In April 2014, Marvel revealed that main cast members Clark Gregg, Ming-Na Wen, Brett Dalton, Chloe Bennet, Iain De Caestecker, and Elizabeth Henstridge would star as Phil Coulson, Melinda May, Grant Ward, Skye, Leo Fitz, and Jemma Simmons, respectively. It was also revealed that the guest cast for the episode would include Bill Paxton as Agent John Garrett, J. August Richards as Mike Peterson / Deathlok, B. J. Britt as Agent Antoine Triplett, Ruth Negga as Raina, David Conrad as Ian Quinn, Glenn Morshower as General Jacobs, Josh Daugherty as Kyle Zeller, Patton Oswalt as Billy Koenig, Mark Berry as Admiral Jolnes, Jeffrey Muller as Kaminsky, Ajani Wrighster as Ace Peterson, Asif Ali as Jesse Fletcher, Kyla Garcia as Mrs. Zeller, Nicole J. Butler as Aunt Mindy and Cynthia Rose Hall as employee. Oswalt, Berry, Muller, Wrighster, Ali, Garcia, Butler, and Hall did not receive guest star credit in the episode. Paxton, Richards, Britt, Negga, Conrad, and Morshower reprise their roles from earlier in the series. Samuel L. Jackson makes a special guest appearance as Nick Fury, reprising his role from the films.

=== Filming ===
Filming occurred from March 23 to April 9, 2014.

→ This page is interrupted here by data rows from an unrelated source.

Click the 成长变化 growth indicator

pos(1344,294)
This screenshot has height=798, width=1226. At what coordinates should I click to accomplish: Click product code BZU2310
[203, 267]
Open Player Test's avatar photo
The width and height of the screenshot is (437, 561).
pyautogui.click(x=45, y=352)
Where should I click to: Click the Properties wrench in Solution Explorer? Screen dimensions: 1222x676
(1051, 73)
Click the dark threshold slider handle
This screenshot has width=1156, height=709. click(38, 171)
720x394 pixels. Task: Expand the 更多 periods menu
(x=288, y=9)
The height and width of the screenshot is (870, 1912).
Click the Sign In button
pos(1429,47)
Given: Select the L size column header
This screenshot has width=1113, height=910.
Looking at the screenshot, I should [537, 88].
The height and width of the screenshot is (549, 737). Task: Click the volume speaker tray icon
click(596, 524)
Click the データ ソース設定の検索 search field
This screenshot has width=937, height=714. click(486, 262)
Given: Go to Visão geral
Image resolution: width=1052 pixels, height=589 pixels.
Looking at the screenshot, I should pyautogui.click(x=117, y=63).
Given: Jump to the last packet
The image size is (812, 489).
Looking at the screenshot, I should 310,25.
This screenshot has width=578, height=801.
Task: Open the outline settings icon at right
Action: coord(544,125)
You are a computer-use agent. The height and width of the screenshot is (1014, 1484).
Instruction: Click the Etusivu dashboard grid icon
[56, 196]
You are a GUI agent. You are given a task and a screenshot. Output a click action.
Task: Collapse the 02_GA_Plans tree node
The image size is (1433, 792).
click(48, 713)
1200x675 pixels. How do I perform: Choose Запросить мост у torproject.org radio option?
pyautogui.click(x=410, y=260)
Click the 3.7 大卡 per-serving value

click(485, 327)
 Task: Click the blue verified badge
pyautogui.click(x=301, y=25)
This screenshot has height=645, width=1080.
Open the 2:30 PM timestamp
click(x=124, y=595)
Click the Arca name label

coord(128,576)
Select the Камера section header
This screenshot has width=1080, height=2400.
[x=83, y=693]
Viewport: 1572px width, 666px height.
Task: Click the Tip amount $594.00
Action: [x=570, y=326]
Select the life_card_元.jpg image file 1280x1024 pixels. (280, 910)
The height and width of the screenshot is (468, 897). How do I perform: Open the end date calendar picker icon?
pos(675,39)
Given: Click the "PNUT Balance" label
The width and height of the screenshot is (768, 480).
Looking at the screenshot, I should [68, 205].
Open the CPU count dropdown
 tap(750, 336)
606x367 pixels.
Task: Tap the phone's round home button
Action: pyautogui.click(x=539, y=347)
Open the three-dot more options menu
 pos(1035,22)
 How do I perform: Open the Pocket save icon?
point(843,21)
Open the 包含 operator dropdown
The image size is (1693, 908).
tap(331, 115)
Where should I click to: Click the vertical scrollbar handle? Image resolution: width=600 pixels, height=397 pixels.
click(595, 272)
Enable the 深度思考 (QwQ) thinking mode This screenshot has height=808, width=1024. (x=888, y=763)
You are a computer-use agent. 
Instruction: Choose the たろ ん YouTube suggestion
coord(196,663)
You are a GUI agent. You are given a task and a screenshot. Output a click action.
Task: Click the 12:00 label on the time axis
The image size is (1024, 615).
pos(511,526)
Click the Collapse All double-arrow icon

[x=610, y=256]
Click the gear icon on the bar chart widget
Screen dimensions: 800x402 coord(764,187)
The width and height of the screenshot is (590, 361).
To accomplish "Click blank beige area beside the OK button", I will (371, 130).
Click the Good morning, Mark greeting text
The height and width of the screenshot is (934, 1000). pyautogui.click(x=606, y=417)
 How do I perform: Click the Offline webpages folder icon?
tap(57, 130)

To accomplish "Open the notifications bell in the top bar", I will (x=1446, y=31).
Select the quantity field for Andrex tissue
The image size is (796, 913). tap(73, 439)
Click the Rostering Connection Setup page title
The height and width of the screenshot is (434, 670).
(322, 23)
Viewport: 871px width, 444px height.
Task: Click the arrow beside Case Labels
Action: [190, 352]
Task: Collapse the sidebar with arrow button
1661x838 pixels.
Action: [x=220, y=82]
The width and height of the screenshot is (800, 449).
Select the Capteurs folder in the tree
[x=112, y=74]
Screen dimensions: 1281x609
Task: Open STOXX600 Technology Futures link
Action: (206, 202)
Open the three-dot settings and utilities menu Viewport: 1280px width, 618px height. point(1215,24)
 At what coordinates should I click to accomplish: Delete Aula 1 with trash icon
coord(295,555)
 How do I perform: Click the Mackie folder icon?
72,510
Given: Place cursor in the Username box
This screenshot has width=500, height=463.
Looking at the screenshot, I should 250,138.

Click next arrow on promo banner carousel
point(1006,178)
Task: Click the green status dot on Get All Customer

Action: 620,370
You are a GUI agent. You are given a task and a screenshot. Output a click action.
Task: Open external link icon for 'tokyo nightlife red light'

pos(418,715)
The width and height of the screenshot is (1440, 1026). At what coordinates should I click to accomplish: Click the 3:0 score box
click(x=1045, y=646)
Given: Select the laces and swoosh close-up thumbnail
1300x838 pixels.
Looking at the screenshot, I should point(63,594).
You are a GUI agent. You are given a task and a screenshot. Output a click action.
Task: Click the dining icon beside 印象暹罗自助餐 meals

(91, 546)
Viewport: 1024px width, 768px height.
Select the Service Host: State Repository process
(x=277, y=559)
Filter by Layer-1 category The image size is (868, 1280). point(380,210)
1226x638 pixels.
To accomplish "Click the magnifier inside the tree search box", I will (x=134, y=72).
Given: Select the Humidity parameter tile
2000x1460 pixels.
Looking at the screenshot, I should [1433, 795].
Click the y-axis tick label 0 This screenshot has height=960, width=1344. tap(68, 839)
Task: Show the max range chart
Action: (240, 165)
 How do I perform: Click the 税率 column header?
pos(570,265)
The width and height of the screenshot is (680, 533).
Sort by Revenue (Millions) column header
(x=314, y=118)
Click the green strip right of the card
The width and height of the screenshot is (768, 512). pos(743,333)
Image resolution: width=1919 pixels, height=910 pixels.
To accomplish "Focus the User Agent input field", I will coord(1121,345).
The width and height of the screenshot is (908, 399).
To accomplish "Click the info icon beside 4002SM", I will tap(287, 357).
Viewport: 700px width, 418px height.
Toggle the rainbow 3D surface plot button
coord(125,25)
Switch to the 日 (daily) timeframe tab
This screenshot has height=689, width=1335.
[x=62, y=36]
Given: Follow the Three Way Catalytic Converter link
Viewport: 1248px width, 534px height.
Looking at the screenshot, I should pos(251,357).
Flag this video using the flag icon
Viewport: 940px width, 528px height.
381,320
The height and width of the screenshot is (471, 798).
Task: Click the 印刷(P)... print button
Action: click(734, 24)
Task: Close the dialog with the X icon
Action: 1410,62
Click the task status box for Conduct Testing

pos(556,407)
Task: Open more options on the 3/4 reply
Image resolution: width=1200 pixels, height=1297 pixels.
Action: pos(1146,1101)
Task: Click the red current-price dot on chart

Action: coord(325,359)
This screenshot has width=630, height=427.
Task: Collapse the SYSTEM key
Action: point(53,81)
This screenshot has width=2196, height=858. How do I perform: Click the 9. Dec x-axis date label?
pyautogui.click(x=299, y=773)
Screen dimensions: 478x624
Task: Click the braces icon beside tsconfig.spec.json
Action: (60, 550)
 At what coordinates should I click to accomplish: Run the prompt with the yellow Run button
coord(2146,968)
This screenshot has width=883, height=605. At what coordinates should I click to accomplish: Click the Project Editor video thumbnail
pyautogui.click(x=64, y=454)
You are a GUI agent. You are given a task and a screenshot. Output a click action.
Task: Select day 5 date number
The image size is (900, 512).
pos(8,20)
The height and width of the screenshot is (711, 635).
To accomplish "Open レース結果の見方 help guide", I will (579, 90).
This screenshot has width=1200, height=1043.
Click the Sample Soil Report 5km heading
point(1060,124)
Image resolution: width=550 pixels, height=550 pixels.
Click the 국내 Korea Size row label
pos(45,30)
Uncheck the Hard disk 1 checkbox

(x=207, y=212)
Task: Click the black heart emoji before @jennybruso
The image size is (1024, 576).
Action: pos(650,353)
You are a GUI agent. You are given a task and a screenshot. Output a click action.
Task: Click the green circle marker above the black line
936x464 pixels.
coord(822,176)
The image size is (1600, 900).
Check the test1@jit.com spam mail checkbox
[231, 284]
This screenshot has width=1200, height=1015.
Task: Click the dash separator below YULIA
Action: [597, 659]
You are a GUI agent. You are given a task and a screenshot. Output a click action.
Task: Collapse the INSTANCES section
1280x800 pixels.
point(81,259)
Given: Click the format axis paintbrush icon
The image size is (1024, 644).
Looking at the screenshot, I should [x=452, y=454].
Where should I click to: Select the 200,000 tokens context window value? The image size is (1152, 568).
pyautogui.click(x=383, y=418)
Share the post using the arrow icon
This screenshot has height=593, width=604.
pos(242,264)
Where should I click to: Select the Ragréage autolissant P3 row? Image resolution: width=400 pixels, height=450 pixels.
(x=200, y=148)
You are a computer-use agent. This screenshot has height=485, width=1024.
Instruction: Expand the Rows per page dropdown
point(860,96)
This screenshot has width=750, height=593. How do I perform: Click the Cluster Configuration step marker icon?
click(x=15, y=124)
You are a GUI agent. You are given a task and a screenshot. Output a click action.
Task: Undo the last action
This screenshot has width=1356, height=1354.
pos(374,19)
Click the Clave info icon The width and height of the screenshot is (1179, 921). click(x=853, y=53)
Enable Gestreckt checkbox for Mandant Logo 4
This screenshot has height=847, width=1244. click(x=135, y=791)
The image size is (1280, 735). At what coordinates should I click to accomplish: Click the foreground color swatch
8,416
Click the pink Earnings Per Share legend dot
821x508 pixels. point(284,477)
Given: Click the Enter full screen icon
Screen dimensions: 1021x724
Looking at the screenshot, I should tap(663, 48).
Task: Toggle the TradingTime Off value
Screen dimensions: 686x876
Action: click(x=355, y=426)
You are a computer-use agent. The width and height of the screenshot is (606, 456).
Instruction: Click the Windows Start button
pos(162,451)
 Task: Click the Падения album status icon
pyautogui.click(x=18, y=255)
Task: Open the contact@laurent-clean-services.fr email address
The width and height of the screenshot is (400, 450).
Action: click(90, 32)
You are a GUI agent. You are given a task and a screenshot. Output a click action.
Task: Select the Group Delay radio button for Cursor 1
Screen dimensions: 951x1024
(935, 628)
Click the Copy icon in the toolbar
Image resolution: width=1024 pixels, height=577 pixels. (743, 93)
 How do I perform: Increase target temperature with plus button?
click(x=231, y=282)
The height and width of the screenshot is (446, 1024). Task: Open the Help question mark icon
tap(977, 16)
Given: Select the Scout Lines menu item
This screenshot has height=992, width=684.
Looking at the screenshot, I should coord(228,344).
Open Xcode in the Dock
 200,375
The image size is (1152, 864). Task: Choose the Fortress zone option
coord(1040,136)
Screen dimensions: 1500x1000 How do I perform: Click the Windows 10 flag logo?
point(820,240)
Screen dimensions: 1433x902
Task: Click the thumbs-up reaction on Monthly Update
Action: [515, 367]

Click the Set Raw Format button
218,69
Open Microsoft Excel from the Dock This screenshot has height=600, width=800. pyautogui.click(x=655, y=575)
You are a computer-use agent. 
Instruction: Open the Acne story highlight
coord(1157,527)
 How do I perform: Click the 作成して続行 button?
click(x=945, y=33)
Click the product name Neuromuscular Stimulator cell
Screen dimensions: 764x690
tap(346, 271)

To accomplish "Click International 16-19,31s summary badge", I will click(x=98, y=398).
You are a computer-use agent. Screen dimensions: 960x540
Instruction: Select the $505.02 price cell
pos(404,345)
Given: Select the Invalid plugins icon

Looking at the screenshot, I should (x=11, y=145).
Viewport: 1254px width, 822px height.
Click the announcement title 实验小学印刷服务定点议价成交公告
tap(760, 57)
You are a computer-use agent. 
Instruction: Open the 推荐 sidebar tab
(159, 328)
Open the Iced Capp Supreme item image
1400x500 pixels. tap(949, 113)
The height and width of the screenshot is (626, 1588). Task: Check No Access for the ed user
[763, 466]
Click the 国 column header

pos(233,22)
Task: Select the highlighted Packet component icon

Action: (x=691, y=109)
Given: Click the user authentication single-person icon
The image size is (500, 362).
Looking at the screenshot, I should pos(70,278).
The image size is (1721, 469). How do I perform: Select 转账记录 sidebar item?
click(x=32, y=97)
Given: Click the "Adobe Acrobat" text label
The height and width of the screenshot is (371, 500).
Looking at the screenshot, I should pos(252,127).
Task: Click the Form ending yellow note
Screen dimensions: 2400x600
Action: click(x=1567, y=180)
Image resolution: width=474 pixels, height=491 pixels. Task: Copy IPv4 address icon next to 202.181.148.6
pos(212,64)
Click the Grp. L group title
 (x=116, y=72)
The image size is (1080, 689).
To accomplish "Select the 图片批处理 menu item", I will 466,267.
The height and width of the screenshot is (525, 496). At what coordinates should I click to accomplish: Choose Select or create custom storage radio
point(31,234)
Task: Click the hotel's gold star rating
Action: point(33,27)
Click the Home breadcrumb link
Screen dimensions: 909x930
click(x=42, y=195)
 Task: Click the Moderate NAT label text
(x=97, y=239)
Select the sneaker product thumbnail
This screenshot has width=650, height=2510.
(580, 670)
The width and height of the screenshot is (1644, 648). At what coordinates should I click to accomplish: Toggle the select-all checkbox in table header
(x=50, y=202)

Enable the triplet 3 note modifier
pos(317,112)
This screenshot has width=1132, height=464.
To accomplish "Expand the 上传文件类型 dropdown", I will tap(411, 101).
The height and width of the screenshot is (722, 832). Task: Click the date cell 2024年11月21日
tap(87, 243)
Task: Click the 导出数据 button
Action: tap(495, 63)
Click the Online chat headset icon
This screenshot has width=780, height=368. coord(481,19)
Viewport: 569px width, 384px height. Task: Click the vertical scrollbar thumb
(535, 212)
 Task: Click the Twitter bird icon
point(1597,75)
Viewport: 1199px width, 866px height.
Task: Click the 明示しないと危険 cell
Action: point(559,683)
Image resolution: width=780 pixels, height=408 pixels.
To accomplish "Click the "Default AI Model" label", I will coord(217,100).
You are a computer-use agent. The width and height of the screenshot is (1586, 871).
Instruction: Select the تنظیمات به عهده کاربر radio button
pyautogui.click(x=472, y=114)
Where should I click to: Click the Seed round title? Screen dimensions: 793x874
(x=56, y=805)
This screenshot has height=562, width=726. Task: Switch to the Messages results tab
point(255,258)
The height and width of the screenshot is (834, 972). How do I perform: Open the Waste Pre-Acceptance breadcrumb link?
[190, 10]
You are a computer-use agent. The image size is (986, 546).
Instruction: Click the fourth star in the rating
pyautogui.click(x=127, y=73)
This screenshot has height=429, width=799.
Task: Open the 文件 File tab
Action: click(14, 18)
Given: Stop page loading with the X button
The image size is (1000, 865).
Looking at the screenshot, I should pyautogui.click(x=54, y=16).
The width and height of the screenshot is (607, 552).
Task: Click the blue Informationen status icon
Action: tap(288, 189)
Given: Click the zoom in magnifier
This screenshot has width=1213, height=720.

=== Marvel Cinematic Universe tie-ins ===
In his appearance, Jackson's Fury wields a version of the gun that Coulson used in Marvel's The Avengers.

== Release ==

=== Broadcast ===
"Beginning of the End" was first aired in the United States on ABC on May 13, 2014.

=== Marketing ===
For the final six episodes, Marvel began the "Marvel's Agents of S.H.I.E.L.D.: The Art of Level Seven" initiative, in which a different image was released each Thursday before a new episode, depicting a first look at a key event from the upcoming episode. Bell stated that the initiative was a way to tie the series back to its comics roots, and was thought of at the beginning of the season. The production team tried to pair specific artists to the teaser posters based on their previous work and how it connected to the themes and emotion of the intended episode. The poster for "Beginning of the End", created by Phantom City Creative, is reminiscent of the first official poster released, with differences including the characters' order and clothing, the poster's coloring, a broken S.H.I.E.L.D. logo over Hydra's, and Ward being tinted by Hydra. Phantom City Creative director Justine Erickson said, "It made sense to bookend the series with a poster that on one hand called back to where they began, but more importantly showed how far they've come as a team." May and Skye are positioned closest to Coulson in the poster because they are now both the closest emotionally to him, while Ward's positioning needed to show how he went "from the most trusted of colleagues to betrayer and villain".

=== Home media ===
The episode, along with the rest of Agents of S.H.I.E.L.D.s first season, was released on Blu-ray and DVD on September 9, 2014. Bonus features include behind-the-scenes featurettes, audio commentary, deleted scenes, and a blooper reel. On November 20, 2014, the episode became available for streaming on Netflix. The episode, along with the rest of the series, was removed from Netflix on February 28, 2022, and later became available on Disney+ on March 16, 2022.

== Reception ==

=== Ratings ===
In the United States the episode received a 2.0/7 percent share among adults between the ages of 18 and 49, meaning that it was seen by 2.0 percent of all households, and 7 percent of all of those watching television at the time of the broadcast. It was watched by 5.45 million viewers.